BEGIN Supplied text

Carruthers & Roth, P.A., by Kenneth R. Keller and Norman F. Klick, Jr., for the'plaintiff-appellee.

Hill, Evans, Duncan, Jordan & Davis, P.L.L.C., by Joseph R. Beatty and Polly D. Sizemore, for the defendants-appellants.

WYNN, Judge.

Unless waived or consented to, a city and its employees acting in their official capacities are protected from tort actions under the doctrine of governmental immunity. Likewise, public officers’ immunity protects public officials from actions for mere negligence in the performance of their duties. The trial court in this case denied the City of Greensboro and its police officers the benefit of both doctrines. We reverse that judgment insofar as its holding is based on governmental immunity, but affirm the trial court’s decision to deny summary judgment on the basis of the public officer immunity doctrine.

In April 1998, Charles Schlossberg brought this action against the City of Greensboro, and against Corporal T.J. Goins and Officer T.D. Dell of the Greensboro Police Department in their official as well as individual capacities. The complaint alleged assault, battery, false imprisonment/false arrest and malicious prosecution, and sought punitive damages from Officer Dell and Corporal Goins in their individual capacities for injuries sustained during an incident which occurred in June 1997.

The record on appeal shows that around 10:50 p.m. on 29 June 1997, Officer Dell responded to a call regarding a hit and run accident. When he arrived at the scene of the accident, a witness described the suspect vehicle as a tannish or metallic-colored Jeep Cherokee, occupied by a male, with Kentucky license plate number “ZLP 595.” A record check with the Kentucky Department of Motor Vehicles records revealed a vehicle matching the description given by the witness. After speaking with the owner of the damaged vehicle, Officer Dell attempted to locate the suspect vehicle in the vicinity of the accident, but was unsuccessful.

END Supplied text

◆ Written task a: In the records, turn everything from the line containing "Task: Open Docker Compose page" down to the line containing "[x=442, y=476]" into a JSON list of strings, with one string per line and blank lines omitted.
The opinion and the records that follow it were drawn from unrelated sources.

BEGIN Dataset extract

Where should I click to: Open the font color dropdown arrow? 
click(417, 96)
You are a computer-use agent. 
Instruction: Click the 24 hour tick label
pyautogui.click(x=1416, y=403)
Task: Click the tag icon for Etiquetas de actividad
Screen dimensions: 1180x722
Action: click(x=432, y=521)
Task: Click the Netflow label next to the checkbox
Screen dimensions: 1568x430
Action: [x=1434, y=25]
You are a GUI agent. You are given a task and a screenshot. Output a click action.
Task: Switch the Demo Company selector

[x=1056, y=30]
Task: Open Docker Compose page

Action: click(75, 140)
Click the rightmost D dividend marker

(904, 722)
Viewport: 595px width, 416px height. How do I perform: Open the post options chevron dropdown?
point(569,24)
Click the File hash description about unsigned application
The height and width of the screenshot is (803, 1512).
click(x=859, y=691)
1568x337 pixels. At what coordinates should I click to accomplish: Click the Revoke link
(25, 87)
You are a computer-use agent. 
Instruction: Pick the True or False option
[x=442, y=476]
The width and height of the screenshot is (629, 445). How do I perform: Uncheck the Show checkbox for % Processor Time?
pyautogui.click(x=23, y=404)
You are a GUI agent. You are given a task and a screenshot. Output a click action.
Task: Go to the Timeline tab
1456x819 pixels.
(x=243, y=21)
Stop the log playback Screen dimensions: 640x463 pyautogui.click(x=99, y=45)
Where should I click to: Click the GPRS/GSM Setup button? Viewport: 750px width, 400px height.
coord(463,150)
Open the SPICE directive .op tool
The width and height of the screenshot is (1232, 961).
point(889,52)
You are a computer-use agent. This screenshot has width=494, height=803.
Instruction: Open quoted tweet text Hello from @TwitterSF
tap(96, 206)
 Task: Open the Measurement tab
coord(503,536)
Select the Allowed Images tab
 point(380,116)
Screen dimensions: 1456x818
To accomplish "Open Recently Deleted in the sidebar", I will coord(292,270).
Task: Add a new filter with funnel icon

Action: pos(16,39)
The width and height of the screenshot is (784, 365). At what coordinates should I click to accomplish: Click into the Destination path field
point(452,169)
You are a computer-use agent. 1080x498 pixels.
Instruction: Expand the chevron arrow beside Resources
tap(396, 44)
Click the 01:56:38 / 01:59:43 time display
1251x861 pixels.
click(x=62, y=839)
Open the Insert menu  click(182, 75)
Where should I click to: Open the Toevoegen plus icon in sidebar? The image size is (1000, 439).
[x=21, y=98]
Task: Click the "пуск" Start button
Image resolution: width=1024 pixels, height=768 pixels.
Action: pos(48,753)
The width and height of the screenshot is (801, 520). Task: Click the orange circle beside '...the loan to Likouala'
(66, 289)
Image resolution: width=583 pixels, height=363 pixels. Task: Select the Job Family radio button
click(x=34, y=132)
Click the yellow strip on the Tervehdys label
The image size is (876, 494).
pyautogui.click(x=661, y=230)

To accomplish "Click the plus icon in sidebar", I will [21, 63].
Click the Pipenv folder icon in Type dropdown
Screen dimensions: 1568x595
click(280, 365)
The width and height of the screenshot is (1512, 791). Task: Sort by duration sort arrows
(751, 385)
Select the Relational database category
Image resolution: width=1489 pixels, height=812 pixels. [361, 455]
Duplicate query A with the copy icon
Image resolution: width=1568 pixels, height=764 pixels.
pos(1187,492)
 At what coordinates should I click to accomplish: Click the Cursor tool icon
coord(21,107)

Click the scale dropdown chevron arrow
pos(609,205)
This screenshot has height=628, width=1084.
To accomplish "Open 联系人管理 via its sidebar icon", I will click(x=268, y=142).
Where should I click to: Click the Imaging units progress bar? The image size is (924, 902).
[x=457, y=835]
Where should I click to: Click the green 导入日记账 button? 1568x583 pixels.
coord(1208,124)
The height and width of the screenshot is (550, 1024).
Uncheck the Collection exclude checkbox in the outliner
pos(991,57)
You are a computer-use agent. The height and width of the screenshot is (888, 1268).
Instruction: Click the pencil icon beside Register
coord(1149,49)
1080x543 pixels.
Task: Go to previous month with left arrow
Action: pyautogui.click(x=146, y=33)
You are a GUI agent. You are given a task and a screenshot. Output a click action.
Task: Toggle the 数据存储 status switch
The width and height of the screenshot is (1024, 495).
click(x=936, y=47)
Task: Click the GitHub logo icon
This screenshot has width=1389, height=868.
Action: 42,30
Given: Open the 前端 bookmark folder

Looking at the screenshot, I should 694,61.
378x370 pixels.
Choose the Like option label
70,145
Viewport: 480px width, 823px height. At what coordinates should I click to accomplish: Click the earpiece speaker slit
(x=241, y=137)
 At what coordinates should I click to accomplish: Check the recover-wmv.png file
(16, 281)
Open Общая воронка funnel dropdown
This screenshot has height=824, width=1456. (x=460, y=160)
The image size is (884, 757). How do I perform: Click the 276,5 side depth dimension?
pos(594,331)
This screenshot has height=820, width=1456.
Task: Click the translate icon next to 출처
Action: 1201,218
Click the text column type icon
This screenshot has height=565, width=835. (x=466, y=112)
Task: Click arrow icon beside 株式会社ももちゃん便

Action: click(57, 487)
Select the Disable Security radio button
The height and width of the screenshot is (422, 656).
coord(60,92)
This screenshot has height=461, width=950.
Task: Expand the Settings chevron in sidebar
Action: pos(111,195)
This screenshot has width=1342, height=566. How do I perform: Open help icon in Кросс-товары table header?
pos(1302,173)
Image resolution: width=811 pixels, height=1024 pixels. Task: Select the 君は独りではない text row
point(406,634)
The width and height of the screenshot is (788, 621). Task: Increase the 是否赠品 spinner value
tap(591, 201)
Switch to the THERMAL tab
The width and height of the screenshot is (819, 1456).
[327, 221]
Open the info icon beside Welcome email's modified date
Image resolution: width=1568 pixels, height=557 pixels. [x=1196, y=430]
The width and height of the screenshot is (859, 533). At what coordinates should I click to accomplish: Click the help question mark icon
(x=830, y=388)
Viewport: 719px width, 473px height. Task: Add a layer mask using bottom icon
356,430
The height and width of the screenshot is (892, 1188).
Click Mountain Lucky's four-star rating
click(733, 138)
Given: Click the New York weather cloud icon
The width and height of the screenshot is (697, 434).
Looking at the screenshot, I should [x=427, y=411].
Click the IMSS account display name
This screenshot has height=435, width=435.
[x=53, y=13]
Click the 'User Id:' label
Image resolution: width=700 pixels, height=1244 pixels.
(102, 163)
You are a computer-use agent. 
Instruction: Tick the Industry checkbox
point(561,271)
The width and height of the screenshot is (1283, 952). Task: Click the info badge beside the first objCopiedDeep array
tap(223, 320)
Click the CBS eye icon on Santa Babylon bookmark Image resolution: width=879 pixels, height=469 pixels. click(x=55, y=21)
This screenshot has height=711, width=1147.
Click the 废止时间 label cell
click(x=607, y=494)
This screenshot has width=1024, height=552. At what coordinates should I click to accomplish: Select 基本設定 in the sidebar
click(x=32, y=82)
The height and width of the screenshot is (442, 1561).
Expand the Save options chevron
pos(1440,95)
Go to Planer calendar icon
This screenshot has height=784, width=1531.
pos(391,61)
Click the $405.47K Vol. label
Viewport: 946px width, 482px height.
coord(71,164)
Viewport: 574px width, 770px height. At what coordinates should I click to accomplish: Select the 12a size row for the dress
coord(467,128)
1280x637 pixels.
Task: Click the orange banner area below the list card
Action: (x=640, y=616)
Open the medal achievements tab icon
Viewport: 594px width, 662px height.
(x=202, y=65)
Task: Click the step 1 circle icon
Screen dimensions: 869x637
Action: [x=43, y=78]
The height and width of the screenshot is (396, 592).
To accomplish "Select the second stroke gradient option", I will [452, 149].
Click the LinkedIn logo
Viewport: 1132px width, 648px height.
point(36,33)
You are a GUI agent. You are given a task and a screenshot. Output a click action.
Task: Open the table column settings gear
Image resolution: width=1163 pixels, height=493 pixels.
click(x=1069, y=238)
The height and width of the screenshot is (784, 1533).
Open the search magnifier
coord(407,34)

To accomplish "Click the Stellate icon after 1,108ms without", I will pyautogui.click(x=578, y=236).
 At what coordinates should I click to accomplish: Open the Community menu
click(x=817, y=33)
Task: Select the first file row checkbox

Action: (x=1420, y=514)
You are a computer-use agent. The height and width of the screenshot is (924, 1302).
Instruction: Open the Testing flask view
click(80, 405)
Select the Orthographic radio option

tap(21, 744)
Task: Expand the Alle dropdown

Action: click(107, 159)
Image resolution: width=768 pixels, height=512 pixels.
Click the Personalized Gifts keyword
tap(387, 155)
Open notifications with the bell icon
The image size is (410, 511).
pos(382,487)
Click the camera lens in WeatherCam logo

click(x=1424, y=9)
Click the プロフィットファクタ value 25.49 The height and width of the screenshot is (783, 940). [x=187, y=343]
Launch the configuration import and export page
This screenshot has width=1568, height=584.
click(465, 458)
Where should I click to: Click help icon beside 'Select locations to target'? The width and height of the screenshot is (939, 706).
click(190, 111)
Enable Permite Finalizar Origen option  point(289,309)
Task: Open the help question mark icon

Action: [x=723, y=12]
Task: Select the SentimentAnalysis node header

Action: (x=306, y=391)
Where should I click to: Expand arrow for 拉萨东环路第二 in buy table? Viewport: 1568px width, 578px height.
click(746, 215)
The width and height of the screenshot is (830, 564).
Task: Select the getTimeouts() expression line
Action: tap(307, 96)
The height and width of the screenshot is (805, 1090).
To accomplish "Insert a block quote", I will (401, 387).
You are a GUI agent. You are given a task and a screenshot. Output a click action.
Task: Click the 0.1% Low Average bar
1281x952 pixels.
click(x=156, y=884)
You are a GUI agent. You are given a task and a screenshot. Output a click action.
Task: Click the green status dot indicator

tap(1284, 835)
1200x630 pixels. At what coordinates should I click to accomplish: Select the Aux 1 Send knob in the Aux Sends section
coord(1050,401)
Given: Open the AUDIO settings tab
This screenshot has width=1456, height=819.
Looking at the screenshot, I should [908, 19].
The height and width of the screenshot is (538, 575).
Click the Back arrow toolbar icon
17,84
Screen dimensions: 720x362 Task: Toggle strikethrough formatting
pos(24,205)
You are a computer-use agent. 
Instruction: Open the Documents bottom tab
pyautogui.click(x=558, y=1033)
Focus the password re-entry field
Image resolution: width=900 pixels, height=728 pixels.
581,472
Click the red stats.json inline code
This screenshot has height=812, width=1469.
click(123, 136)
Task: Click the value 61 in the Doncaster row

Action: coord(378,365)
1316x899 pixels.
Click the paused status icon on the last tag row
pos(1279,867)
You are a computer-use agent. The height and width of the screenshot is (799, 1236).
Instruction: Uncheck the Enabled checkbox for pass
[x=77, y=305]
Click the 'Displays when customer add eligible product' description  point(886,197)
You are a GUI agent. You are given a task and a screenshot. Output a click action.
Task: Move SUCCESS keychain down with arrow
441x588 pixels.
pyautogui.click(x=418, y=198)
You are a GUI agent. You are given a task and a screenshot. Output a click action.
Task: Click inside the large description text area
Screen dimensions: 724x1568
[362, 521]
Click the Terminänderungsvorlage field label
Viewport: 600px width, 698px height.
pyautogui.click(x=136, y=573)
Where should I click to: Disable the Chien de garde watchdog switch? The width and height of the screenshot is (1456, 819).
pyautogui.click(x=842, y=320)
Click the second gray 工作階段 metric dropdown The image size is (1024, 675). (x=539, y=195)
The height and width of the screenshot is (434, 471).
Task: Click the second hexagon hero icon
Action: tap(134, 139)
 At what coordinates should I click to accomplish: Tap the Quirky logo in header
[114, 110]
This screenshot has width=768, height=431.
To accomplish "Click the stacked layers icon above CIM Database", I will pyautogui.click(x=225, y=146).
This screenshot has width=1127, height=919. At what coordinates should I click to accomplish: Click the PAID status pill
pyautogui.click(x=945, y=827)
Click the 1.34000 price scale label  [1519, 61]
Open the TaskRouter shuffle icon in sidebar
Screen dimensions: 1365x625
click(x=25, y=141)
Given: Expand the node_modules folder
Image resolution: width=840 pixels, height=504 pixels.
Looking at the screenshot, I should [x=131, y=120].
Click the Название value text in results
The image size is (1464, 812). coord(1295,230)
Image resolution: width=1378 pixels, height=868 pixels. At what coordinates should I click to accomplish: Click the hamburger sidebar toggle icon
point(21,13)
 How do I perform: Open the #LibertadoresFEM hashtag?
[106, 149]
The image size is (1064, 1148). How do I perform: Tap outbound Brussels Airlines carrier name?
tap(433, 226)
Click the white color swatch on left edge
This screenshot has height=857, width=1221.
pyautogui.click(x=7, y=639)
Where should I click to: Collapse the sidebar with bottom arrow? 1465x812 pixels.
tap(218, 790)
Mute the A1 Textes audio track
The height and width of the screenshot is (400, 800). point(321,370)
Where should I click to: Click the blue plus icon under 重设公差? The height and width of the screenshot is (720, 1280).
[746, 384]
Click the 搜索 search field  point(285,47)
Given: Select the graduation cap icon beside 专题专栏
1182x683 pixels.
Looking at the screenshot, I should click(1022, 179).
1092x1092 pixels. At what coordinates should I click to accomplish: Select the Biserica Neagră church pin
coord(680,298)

END Dataset extract

◆ Written task b: According to the opinion, what license plate number did the witness report for the suspect vehicle?

◆ Task result a:
[
  "Task: Open Docker Compose page",
  "Action: click(75, 140)",
  "Click the rightmost D dividend marker",
  "(904, 722)",
  "Viewport: 595px width, 416px height. How do I perform: Open the post options chevron dropdown?",
  "point(569,24)",
  "Click the File hash description about unsigned application",
  "The height and width of the screenshot is (803, 1512).",
  "click(x=859, y=691)",
  "1568x337 pixels. At what coordinates should I click to accomplish: Click the Revoke link",
  "(25, 87)",
  "You are a computer-use agent. ",
  "Instruction: Pick the True or False option",
  "[x=442, y=476]"
]

◆ Task result b: Kentucky license plate number "ZLP 595."